Travaux de rénovation : TVA à 6% ou 21% ?

Le taux de TVA (21% ou 6%) applicable aux travaux de construction réalisés sur des bâtiments d’habitation fait l’objet de nombreux litiges.

La réponse à cette question dépend notamment de la qualification de ces travaux :

  • ont-ils donné lieu à une construction nouvelle (TVA à 21%)
  • se sont-ils limités à la transformation, la rénovation, la réhabilitation, l’amélioration, la réparation ou l’entretien d’un immeuble existant (TVA à 6%) ?

La distinction entre « construction nouvelle » et « rénovation » a notamment été clarifiée par une circulaire administrative n° 6 du 22 août 1986 et par une décision E.T. 106.933 du 1er septembre 1994. Il en résulte plusieurs critères pour que des travaux de construction puissent bénéficier du taux réduit :

  • (i) Le critère de la structure : les travaux réalisés reposent d’une manière pertinente sur des murs porteurs existants et plus généralement sur la structure réelle du bâtiment existant.

(Lignes fournies):
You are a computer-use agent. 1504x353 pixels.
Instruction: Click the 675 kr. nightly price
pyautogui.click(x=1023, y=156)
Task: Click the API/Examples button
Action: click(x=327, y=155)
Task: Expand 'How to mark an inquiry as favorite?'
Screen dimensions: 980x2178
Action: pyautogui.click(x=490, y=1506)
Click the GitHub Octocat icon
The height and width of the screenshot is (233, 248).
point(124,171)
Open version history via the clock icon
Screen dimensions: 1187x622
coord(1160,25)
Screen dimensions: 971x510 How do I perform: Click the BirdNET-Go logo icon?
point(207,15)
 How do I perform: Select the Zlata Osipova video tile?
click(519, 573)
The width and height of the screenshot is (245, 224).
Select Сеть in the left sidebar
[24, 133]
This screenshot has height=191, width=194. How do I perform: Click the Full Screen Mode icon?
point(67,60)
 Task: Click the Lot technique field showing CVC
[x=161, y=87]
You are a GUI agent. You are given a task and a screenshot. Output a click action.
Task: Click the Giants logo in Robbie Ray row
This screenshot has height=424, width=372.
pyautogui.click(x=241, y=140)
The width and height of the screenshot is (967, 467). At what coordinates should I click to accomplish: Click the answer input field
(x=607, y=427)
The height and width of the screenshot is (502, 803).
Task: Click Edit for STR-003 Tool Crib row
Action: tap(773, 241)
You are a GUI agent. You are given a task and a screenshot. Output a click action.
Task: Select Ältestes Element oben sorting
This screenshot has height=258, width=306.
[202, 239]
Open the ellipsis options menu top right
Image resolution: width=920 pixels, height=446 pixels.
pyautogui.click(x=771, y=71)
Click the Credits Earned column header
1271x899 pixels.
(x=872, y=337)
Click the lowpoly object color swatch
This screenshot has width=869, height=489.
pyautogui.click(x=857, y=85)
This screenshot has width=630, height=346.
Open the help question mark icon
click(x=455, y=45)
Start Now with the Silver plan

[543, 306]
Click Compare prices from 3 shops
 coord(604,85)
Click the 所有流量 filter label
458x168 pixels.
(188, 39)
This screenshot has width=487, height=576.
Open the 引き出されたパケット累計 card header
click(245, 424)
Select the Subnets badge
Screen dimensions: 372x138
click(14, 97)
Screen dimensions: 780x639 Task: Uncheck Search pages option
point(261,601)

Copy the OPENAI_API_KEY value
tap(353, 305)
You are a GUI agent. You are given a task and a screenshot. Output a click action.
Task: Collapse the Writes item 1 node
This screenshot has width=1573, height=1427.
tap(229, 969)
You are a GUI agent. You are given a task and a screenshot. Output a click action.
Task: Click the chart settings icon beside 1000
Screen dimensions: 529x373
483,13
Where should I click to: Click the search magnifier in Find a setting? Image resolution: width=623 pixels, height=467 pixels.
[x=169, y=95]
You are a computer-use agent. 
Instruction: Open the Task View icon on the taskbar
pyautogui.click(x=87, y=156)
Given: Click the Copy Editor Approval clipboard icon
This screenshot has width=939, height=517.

(Objectif visé): D'après l'article, quel taux de TVA s'applique lorsque les travaux ont donné lieu à une construction nouvelle ?

(Réponse attendue): Le taux de 21 %.